The magenta module comprised three prognostic markers: SPTBN1, KHSRP and PYGL that were subsequently validated in an independent cohort of 82 patients. These markers may be used in the future to evaluate and predict clinical responses of PDAC resected patients. SPTBN1 is a dynamic intracellular non-pleckstrin homology-domain protein, which plays important roles in cellular shape formation, protection of membranes against stress, positioning of transmembrane proteins, and molecular trafficking. Spectrin is made up of four subunits. Among these, the beta subunits are responsible for most of the binding activity and its role as a transforming growth factor-β signal transducing adapter protein that is necessary to form Smad3/Smad4 complexes [49]. KHSRP (KH-Type Splicing Regulatory Protein) controls important cellular processes such as proliferation, differentiation and metabolism. KHSRP (also known as FBP2) is a factor interacting with an enhancer element upstream of the c-MYC oncogene promoter [50]. In the past twenty years additional roles of KHSRP in post-transcriptional control of gene expression have been discovered with implications for pre-mRNA splicing [51], mRNA decay [52] and microRNA biogenesis [53]. PYGL catalyzes the degradation of glycogen [54] and is responsible for maintaining blood glucose homeostasis by regulating the release of glucose 1-phosphate from liver glycogen stores [55].

Importantly, transcriptomics data of all three biomarkers revealed significant associations with survival. Interestingly, SPTBN1 could be defined as a good prognostic marker based on the proteomics as well as the protein-based IHC data, while it was associated with poor prognosis based on the transcriptomics data (Supplementary Fig. S4A). Systematic studies have revealed multiple processes beyond the “non-correlation” of mRNA expression and protein concentration levels [56]. These include (i) specific translation rates of e.g. upstream open reading frames (uORFs) [57] or internal ribosome entry sites (IRES), (ii) translation rate modulation due to the binding of regulatory proteins or binding of micro-RNAs [58], (iii) modulation of a protein half-life involving the complex ubiquitin-proteasome pathway [59], or autophagy, which may influence protein concentrations independent of transcript levels.

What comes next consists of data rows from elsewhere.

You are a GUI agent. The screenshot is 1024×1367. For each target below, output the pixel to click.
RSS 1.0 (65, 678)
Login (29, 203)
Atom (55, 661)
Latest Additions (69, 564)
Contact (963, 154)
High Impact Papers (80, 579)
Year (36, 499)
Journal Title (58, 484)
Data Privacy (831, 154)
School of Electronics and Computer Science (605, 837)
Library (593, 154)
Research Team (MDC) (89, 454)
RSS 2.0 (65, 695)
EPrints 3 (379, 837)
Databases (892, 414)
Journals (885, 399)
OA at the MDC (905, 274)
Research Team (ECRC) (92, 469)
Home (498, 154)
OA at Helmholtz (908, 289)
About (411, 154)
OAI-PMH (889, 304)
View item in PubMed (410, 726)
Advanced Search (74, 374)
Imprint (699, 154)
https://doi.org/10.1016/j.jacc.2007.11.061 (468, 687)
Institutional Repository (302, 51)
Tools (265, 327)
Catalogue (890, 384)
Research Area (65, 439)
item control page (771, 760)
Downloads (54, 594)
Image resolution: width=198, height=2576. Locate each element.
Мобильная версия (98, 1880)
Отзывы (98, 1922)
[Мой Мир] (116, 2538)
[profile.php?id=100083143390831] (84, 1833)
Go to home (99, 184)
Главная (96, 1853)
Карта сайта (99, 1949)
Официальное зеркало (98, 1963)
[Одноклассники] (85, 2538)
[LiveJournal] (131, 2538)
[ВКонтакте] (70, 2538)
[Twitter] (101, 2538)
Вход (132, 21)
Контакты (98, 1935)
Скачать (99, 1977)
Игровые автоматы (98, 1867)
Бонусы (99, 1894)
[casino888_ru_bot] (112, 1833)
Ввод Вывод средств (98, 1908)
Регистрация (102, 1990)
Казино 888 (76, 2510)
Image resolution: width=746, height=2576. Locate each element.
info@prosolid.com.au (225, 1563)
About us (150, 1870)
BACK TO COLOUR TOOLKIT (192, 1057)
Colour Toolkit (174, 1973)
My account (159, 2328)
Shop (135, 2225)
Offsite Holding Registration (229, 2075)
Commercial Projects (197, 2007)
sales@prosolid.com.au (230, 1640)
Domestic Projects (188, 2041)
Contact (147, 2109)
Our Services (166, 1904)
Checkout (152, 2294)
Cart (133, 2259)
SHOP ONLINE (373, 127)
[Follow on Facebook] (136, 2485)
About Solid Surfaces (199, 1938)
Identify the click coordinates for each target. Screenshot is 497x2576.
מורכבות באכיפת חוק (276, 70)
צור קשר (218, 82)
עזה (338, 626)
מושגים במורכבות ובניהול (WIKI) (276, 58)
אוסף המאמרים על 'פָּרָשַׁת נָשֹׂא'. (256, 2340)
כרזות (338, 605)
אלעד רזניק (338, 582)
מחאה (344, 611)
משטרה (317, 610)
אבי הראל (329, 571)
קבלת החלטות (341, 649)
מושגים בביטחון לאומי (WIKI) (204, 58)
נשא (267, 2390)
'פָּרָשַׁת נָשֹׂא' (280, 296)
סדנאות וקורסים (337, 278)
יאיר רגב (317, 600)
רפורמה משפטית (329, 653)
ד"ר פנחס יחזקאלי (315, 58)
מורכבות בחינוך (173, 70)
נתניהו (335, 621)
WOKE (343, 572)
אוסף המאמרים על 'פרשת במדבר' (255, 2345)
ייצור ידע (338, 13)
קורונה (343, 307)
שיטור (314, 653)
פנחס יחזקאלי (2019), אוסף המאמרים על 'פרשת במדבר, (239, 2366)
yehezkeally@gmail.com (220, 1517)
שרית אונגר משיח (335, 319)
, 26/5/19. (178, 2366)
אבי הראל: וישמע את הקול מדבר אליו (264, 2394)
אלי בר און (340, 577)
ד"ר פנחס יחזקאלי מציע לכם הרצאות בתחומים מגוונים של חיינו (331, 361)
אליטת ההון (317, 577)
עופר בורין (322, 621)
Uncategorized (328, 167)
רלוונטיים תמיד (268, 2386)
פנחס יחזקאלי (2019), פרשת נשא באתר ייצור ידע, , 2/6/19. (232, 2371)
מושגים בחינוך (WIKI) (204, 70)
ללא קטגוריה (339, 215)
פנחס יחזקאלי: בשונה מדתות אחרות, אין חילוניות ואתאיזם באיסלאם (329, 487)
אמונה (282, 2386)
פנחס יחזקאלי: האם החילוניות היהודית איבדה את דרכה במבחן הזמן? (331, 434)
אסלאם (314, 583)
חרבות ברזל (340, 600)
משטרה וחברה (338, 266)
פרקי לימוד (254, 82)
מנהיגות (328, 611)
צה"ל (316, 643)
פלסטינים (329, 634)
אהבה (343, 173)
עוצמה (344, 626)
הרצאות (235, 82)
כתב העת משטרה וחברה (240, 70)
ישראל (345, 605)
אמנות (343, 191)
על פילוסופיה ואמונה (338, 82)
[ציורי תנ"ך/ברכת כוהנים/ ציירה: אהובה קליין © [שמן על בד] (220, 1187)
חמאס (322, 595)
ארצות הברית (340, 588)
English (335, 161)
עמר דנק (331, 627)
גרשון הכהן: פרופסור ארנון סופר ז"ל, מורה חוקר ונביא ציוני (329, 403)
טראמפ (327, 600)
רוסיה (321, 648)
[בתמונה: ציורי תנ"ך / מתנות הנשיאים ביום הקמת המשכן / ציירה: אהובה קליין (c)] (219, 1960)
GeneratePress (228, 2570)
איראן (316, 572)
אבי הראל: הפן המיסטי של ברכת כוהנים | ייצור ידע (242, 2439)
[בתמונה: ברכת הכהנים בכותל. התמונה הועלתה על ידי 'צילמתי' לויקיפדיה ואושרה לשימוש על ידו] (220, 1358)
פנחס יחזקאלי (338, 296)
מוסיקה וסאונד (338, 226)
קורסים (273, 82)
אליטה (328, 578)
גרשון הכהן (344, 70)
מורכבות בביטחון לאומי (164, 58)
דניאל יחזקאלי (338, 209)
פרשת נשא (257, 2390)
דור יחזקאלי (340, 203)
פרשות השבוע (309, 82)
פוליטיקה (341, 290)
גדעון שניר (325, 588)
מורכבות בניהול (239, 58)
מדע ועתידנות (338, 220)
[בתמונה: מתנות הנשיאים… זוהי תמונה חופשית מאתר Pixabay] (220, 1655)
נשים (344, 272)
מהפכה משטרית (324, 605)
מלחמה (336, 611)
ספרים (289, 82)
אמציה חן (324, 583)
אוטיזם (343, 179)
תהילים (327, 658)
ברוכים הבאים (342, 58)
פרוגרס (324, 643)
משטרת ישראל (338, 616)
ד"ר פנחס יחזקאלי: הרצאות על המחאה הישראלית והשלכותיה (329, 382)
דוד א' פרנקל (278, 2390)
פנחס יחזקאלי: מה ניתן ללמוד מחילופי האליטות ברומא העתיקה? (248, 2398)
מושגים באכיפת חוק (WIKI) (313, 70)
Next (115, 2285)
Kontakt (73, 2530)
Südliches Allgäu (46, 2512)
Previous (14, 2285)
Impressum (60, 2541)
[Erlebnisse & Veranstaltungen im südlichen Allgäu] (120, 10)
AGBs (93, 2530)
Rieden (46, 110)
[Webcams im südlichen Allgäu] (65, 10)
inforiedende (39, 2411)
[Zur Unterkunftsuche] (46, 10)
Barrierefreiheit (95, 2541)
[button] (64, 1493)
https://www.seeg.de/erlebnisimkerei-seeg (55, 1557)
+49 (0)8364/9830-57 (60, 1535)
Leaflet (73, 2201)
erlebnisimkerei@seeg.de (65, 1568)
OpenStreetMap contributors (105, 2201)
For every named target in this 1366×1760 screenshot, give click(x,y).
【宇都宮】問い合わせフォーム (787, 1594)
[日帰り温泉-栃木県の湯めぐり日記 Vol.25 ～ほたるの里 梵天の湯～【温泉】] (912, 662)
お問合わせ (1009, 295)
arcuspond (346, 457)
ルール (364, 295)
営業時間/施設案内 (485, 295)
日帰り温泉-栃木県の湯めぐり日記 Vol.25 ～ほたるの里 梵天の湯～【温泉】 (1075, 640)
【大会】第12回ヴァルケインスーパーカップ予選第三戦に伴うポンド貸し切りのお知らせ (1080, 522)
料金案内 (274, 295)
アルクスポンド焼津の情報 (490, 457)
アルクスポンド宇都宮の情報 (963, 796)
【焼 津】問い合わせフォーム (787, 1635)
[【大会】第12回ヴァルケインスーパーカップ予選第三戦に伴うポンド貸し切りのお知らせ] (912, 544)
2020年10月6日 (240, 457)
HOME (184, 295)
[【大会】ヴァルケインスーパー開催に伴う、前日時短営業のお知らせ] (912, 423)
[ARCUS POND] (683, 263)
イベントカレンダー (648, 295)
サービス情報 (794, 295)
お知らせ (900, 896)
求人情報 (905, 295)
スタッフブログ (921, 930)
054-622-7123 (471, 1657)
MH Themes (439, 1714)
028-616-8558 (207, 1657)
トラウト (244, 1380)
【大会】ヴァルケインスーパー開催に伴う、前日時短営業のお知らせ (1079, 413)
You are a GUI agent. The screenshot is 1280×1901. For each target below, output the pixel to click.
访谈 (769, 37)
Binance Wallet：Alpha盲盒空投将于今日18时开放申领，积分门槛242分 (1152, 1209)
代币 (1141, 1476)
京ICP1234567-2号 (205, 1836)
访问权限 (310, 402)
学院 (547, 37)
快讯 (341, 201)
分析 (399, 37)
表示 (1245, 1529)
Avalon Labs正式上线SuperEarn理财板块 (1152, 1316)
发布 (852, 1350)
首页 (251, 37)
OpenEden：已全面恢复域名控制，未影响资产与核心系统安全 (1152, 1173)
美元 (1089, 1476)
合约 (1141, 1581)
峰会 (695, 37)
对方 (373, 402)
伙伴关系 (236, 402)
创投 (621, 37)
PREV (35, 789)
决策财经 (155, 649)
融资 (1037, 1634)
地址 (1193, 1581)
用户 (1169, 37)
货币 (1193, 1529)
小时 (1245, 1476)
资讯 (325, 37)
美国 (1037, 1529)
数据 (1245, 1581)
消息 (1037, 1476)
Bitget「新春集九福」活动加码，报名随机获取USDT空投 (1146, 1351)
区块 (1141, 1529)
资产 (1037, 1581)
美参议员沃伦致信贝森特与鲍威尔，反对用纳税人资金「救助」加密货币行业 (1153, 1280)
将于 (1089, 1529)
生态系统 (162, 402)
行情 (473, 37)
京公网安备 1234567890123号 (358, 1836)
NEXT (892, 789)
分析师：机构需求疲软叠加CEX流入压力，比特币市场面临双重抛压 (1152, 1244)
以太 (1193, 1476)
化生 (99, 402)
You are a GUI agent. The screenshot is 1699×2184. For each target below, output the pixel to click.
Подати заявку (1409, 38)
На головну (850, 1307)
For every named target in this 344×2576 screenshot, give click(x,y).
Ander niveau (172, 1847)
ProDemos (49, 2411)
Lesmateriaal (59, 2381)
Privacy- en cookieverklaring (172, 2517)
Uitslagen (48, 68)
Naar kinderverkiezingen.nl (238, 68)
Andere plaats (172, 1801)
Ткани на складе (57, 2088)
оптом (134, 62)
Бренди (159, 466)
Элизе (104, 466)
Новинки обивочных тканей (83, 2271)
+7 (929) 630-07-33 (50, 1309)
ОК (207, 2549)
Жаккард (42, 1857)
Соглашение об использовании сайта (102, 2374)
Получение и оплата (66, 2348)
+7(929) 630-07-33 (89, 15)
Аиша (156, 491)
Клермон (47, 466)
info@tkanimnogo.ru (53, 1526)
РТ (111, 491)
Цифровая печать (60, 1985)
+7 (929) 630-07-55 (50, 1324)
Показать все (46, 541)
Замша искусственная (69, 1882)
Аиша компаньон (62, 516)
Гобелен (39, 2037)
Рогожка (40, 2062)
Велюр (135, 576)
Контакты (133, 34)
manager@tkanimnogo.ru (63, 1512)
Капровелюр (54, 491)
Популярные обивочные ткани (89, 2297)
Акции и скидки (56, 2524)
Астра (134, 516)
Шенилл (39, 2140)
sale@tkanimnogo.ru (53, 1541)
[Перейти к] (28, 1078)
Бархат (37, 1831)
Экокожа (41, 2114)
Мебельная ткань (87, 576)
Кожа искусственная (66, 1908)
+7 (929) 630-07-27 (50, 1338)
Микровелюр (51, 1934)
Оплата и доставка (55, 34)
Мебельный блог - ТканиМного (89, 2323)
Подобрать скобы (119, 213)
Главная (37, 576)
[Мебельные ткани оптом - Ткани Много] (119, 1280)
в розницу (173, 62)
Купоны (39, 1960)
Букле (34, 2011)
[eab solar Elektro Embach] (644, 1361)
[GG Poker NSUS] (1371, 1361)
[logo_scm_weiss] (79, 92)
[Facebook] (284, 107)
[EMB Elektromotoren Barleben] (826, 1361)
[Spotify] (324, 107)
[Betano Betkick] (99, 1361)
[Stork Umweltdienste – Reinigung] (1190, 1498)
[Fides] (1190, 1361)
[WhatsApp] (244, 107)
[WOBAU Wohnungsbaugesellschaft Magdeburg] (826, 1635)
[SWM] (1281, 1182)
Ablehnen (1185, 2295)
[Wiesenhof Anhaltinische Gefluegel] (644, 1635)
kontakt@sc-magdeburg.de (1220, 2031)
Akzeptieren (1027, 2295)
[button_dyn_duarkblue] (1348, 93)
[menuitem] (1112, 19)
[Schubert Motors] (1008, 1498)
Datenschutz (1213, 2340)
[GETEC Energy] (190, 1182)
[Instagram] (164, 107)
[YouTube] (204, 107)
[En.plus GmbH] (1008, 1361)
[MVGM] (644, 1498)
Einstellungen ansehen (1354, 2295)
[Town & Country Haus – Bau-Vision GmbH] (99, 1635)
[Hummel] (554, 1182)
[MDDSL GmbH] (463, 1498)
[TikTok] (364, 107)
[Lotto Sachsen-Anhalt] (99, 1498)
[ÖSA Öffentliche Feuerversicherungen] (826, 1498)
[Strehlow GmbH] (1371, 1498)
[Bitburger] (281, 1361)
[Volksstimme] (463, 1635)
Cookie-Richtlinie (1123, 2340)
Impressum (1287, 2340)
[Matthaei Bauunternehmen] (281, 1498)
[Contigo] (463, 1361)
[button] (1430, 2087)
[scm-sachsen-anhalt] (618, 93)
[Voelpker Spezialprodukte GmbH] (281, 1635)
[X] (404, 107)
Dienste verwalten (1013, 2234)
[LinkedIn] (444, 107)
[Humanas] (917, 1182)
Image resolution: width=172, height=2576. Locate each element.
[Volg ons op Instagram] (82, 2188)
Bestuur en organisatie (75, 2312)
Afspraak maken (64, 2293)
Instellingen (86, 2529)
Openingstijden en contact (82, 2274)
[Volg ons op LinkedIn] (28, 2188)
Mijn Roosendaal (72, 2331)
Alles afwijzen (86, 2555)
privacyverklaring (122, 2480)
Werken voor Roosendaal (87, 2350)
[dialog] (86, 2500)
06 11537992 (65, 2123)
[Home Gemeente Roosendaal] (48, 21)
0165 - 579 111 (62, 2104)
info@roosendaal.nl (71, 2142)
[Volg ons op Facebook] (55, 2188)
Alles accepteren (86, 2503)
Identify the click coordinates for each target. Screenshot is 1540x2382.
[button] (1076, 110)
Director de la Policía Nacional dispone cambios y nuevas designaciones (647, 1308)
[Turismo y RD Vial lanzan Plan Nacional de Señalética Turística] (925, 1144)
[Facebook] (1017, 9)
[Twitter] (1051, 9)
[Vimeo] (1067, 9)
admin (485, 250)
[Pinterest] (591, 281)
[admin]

Although we captured three new prognostic biomarkers and the biology associated with these, there are some limitations to our study that need to be noted. Due to the high heterogeneity of PDAC and the limited number of samples, we were not able to delineate proteomics-based PDAC subtypes. Exploring correspondence or correlation with known PDAC subtypes is challenging due to the lack of PDAC subtypes based on proteomics data. Furthermore, because of the limited number of samples, this study should be considered as a first exploratory analysis and its prognostic relevance needs to be validated in additional clinical studies.

Taking together, our data indicate that an EMT-metabolic module is associated with the prognosis after surgical resection of PDAC patients and that the module’s proteins SPTBN1, KHSRP and PYGL may serve as potential prognostic biomarkers. Our results also show that co-expression networks are able to extrapolate tumor-specific biology as well as biological mechanisms empowering prognostic marker discovery, even with a limited number of samples.